Coco Gauff broke new ground by reaching the quarter-finals of the French Open – and the teenager is hungry for more.
The 17-year-old American caused a sensation when she made the fourth round at Wimbledon two years ago and repeated the feat at the Australian Open in 2020.
Now she has gone one better and, if her form in a 6-3 6-1 victory over Ons Jabeur is anything to go by, she is a legitimate contender for the title.
Gauff said: “It means a lot to me, especially as I have lost in the fourth round a couple of times, so it feels good to get over that hurdle. Today I played probably my best match so far in the tournament.
“It definitely does feel different. I just feel like it’s been, I guess professional. I feel like all my matches have been straightforward wins, like no crazy three sets and stuff.

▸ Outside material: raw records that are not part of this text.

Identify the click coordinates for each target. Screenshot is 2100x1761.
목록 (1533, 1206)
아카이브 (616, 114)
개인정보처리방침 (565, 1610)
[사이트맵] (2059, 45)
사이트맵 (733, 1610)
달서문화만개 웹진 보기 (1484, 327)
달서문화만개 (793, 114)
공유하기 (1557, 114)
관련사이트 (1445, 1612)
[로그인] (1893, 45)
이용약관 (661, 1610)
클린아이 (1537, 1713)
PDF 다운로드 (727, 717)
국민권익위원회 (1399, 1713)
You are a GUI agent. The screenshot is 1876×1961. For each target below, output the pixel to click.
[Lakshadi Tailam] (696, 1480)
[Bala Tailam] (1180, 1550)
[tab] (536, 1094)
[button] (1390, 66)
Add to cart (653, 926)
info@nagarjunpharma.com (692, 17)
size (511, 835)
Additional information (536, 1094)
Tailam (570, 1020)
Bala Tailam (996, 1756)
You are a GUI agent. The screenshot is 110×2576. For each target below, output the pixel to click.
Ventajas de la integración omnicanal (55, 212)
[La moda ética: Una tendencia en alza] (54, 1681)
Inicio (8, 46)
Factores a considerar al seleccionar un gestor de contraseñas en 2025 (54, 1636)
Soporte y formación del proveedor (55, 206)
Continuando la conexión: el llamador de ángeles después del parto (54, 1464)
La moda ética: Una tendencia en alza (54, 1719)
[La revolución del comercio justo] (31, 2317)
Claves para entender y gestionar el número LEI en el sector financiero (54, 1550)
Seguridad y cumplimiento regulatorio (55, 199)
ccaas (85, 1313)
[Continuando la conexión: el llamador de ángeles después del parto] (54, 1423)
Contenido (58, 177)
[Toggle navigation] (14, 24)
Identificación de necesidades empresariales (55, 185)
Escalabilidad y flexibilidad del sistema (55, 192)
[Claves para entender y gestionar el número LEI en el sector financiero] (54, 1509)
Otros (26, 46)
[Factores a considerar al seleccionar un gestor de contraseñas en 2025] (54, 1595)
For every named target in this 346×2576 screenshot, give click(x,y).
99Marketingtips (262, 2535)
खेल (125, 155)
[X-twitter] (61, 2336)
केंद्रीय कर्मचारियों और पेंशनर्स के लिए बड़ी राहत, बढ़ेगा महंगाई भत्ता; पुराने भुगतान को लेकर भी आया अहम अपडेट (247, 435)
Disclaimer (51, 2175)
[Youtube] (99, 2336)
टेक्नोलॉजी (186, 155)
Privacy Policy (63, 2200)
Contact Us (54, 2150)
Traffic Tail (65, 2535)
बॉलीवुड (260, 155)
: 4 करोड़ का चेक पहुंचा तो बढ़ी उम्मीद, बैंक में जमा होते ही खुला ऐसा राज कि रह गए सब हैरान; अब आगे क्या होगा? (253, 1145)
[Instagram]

As we know, I have had a lot of those in the past.
“I just feel like this has been the most consistent tennis I have played at this level. Hopefully I can keep that going.
Gauff has been in excellent form on the European clay, winning a title in Parma and rising to a career-high ranking of 25 in the world.
She was dominant in all areas against Tunisian Jabeur but particularly on serve, dropping just nine points on her own delivery in the match to cruise into the last eight.
In the last eight, the teenager will face another first-time slam quarter-finalist – in singles at least – in Czech Barbora Krejcikova.
The 25-year-old was even more dominant, beating former finalist Sloane Stephens 6-2 6-0.
Stephens had looked in good form but she made a slow start and never recovered, hitting 26 unforced errors compared to just nine winners.
Krejcikova is better known as a doubles player but she has been climbing the singles ladder and is now on a nine-match winning run after claiming a WTA title in Strasbourg.
She said she was so stressed out before the match on Monday she needed a pep talk from her psychologist to convince her to step onto the court.
“I was actually crying … We talked about it a lot, and, she told me like, ‘This is something … if you can overcome this, what you feel right now, it’s going to be a huge win, and it doesn’t matter if you’re gonna win on the court or lose on the court, because it’s going to be a personal win’.”
Mental health has been in the spotlight at the tournament since the early withdrawal of Naomi Osaka, who was fined heavily by the grand slams organisers and warned of expulsion after boycotting her first press conference having cited mental health concerns.